Shell acquired leases for oil exploration in the Chukchi and Beauford seas off Alaska, following the 2011/2012 approval of its oil spill amelioration plans by the U.S. Bureau of Safety and Environmental Enforcement (BSEE). The company was arguing that since the environmental groups were sure to challenge the approvals, it wanted to have the courts declare the approvals legal, in essence winning its case before the case was filed against it.

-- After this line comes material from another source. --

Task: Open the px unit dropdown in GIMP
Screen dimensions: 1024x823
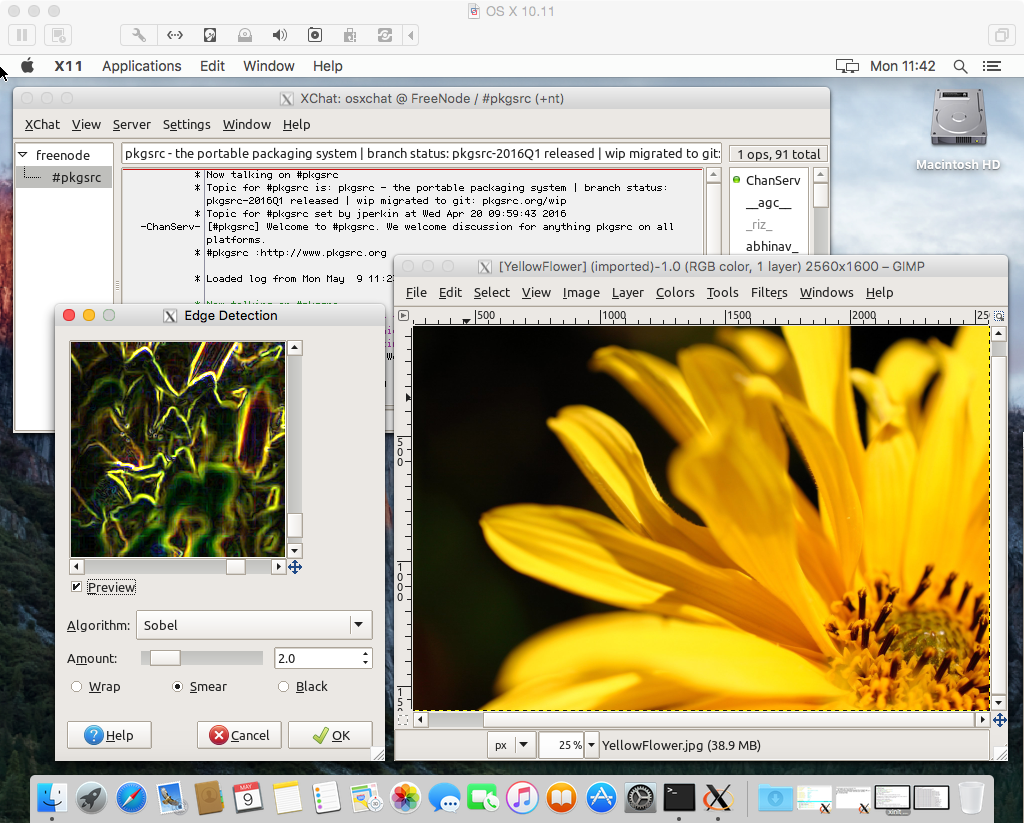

"Shell claimed that it needed a swift determination of the legality of the approval so it could conduct exploratory drilling without worrying that the environmental groups would seek to overturn the Bureau's approval of the spill response plans," the panel pointed out in their decision. "Shell's lawsuit represents a novel litigation strategy, whereby the beneficiary of agency action seeks to confirm its lawfulness by suing those who it believes are likely to challenge it."
"Shell may not file suit solely to determine who would prevail in a hypothetical suit," the judges found.
“The environmental groups were 'aggrieved' by the approval of Shell's oil spill response plans, and the Bureau is the federal agency responsible for their approval," said the panel. “Because its plans were approved, Shell was not 'aggrieved' by the Bureau's actions. Moreover, since Shell is not a federal agency, it cannot possibly have any legal obligations under the APA to the environmental groups."
While Shell said they believed this was a valid use of the legal system, advocacy groups were concerned that if Shell had prevailed, it would have had a silencing effect on a wide range of activist, citizen and community groups fearing expensive lawsuits from powerful corporate entities.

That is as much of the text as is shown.